**Work to be completed**
Copy the rows below, putting "Screen size" in place of every "Image resolution" and keeping everything else the same.

**Entries supplied**

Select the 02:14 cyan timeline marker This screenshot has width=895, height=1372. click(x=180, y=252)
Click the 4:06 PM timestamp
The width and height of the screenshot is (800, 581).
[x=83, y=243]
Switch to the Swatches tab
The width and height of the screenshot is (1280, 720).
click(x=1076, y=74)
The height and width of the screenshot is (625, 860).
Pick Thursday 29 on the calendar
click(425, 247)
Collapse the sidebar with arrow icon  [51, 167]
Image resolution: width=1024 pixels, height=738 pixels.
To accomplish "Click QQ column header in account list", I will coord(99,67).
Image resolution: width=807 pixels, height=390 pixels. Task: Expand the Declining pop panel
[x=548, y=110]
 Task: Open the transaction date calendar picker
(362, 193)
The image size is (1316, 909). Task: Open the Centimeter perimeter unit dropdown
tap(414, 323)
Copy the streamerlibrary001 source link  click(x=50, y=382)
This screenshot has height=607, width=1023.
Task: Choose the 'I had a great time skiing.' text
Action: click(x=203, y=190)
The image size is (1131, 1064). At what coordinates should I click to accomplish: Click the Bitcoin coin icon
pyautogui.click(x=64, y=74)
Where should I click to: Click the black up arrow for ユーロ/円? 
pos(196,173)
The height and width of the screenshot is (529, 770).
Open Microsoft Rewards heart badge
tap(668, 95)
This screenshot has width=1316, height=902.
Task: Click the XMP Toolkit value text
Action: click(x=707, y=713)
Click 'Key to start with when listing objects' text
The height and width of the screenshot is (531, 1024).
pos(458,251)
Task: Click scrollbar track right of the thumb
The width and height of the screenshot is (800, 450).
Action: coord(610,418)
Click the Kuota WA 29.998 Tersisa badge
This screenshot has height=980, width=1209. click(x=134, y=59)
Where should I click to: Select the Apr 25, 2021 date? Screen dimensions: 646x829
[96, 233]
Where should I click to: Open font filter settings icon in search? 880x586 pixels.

**Result of the exercise**
Select the 02:14 cyan timeline marker This screenshot has width=895, height=1372. click(x=180, y=252)
Click the 4:06 PM timestamp
The width and height of the screenshot is (800, 581).
[x=83, y=243]
Switch to the Swatches tab
The width and height of the screenshot is (1280, 720).
click(x=1076, y=74)
The height and width of the screenshot is (625, 860).
Pick Thursday 29 on the calendar
click(425, 247)
Collapse the sidebar with arrow icon  [51, 167]
Screen size: width=1024 pixels, height=738 pixels.
To accomplish "Click QQ column header in account list", I will coord(99,67).
Screen size: width=807 pixels, height=390 pixels. Task: Expand the Declining pop panel
[x=548, y=110]
 Task: Open the transaction date calendar picker
(362, 193)
The image size is (1316, 909). Task: Open the Centimeter perimeter unit dropdown
tap(414, 323)
Copy the streamerlibrary001 source link  click(x=50, y=382)
This screenshot has height=607, width=1023.
Task: Choose the 'I had a great time skiing.' text
Action: click(x=203, y=190)
The image size is (1131, 1064). At what coordinates should I click to accomplish: Click the Bitcoin coin icon
pyautogui.click(x=64, y=74)
Where should I click to: Click the black up arrow for ユーロ/円? 
pos(196,173)
The height and width of the screenshot is (529, 770).
Open Microsoft Rewards heart badge
tap(668, 95)
This screenshot has width=1316, height=902.
Task: Click the XMP Toolkit value text
Action: click(x=707, y=713)
Click 'Key to start with when listing objects' text
The height and width of the screenshot is (531, 1024).
pos(458,251)
Task: Click scrollbar track right of the thumb
The width and height of the screenshot is (800, 450).
Action: coord(610,418)
Click the Kuota WA 29.998 Tersisa badge
This screenshot has height=980, width=1209. click(x=134, y=59)
Where should I click to: Select the Apr 25, 2021 date? Screen dimensions: 646x829
[96, 233]
Where should I click to: Open font filter settings icon in search? 880x586 pixels.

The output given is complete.